The manual page is quite... thorough, but it's worth recapping a few things:
- validation takes place for all validators, i.e. there's no shortcircuiting. This is by design, so that you can figure out in one sweep all issues that you might have with your inputs. You get a separate feedback for each validator though, so you can later decide what to keep and what to ditch;
- you can wrap each test in a wrapper sub, e.g. if you want to trap
exceptions. This is usually a sub reference, although you can also pass
the string
trythat will automatically use Try::Tiny under the hood (you will need to have it installed, though); - you can optionally get also the feedback for successful validations, just in case you need them.
It's worth taking a look at the shape of a validator subroutine, here's the signature and how it is called:
my @outcome = $validator->(
$target, # what pointed by "input", or the whole record
$record, # the whole record, if necessary
\%args, # args passed to the factory
@parameters, # anything sub in the array ref version
);You should normally only need the first parameter $target, but:
- if you need to take a look at the whole record (e.g. to compare values around, etc.) you get it as the second argument.

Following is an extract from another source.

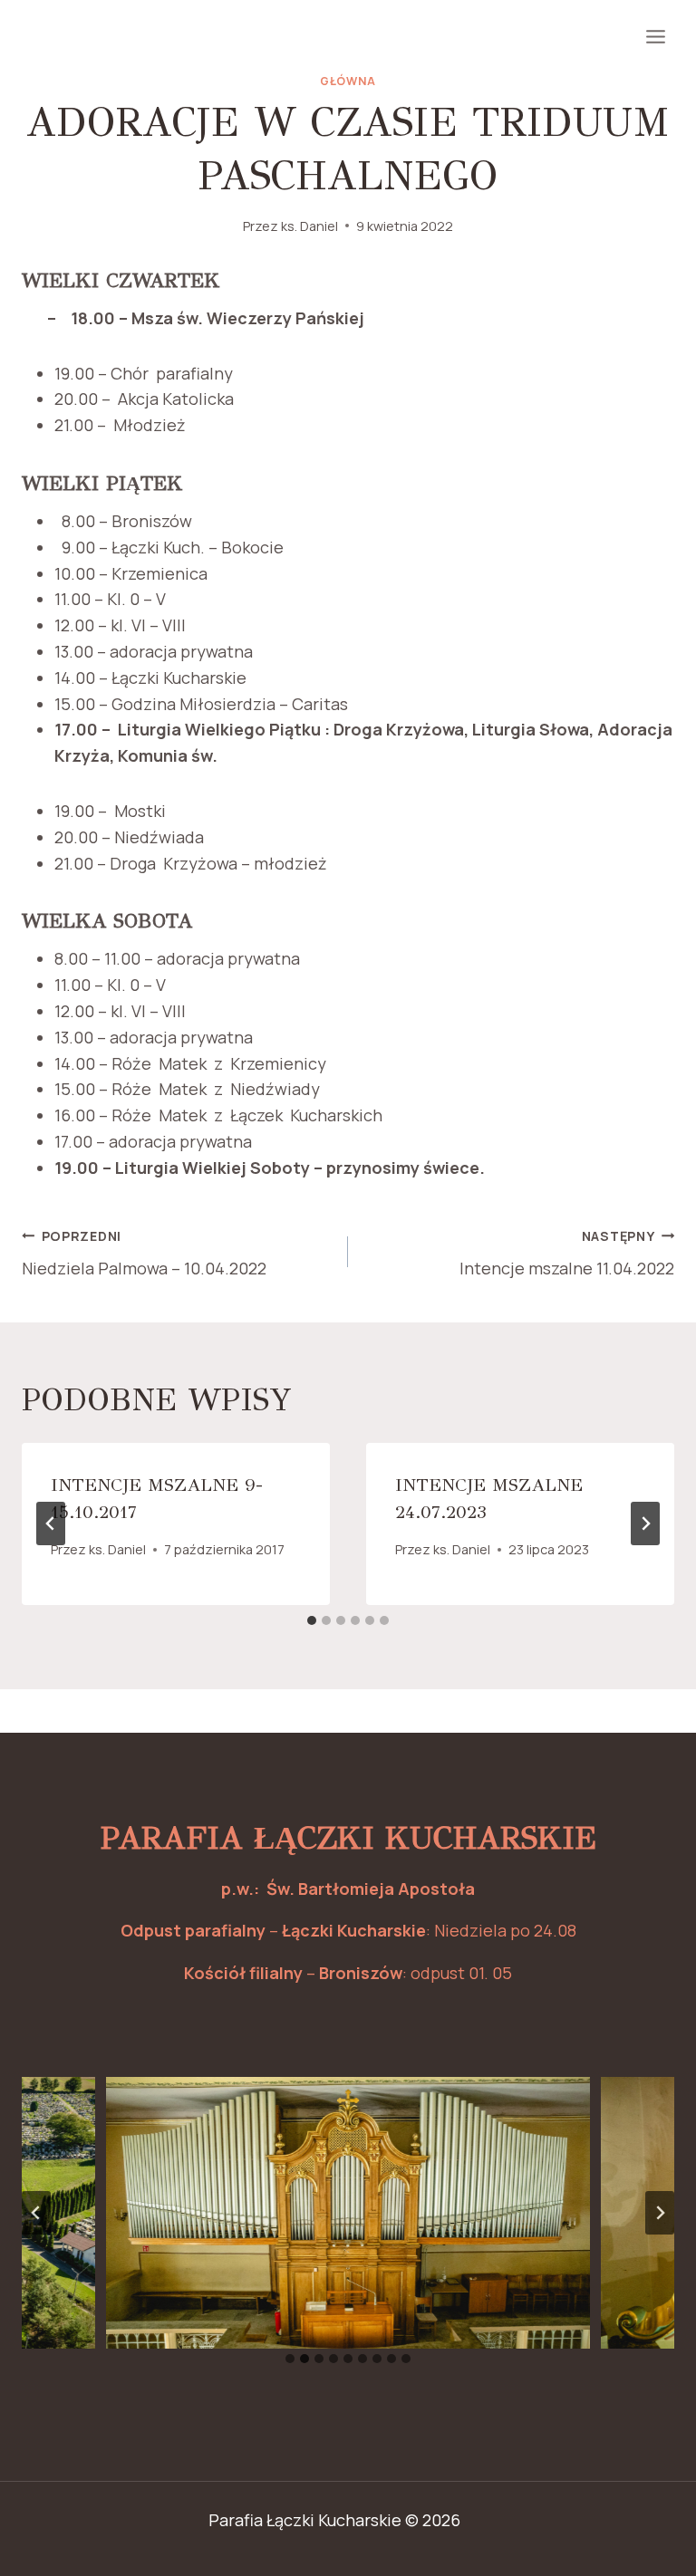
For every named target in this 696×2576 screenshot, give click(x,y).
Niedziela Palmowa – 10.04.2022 (144, 1253)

This also allows you to mangle it if you need... although it's probably not a good idea (we will not stop you from shooting at your own feed anyway);
- you can pass whatever additional arguments to thoroughly and get them through the hash reference passed as third argument;
- any additional parameters come from your validator definition, see below.
To provide a validator, you can either pass a sub reference, or an array reference shaped like this:
my $array_validator = [
'Name of the validator, as a string',
sub {
# this is the validator!
},
@any_additional_parameter_even_none
]
This is useful if you want to associate a name to the tests, and also if you want to pass additional parameters. Do you need them? It's up to you to decide.
After too much talking, let's take a look at an example:
#!/usr/bin/env perl
# vim: sts=3 ts=3 sw=3 et ai :
use strict;
use warnings;
use Data::Tubes qw< pipeline >;
my $input = <<'END';
# this succeeds
foo: bar, number: 12
# this fails due to number: odd and less than 10
foo: baz, number: 3
# this fails due to odd number and non-matching foo
number: 21, foo: galook!
END
pipeline(
'Source::open_file', # source, as before
'Reader::by_line', # reader, as before
'Validator::refuse_comment_or_empty',
'Parser::ghashy',
[
'Validator::thoroughly',
sub { $_[0]{foo} =~ /bar|baz/ },
['is-even' => sub { $_[0]{number} % 2 == 0 }],
['in-bounds' => sub { $_[0]{number} >= 10 && $_[0]{number} <= 21 }]
],
sub {
use Data::Dumper;
$_[0]{rendered} = Dumper [@{$_[0]}{qw< structured validation >}];
return shift;
},
'Writer::to_files',
{tap => 'sink'},
)->(\$input);The output in this case allows you to see the validation process too:
shell$ ./thoroughly-00
$VAR1 = [
{
'foo' => 'bar',
'number' => 12
},
undef
];
$VAR1 = [
{
'number' => 3,
'foo' => 'baz'
},
[
[
'is-even',
''
],
[
'in-bounds',
''
]
]
];
$VAR1 = [
{
'number' => 21,
'foo' => 'galook!'
},
[
[
'validator-0',
0
],
[
'is-even',
''
]
]
];
Note: the above example works only as of release 0.734!
There's little to say to conclude this little article: as any other part in Data::Tubes, the validators are part of a toolkit that helps you accomplish your goals, hopefully without getting in the way. Do you need them? Probably not. Are they useful? Mostly yes... but it's up to you to decide!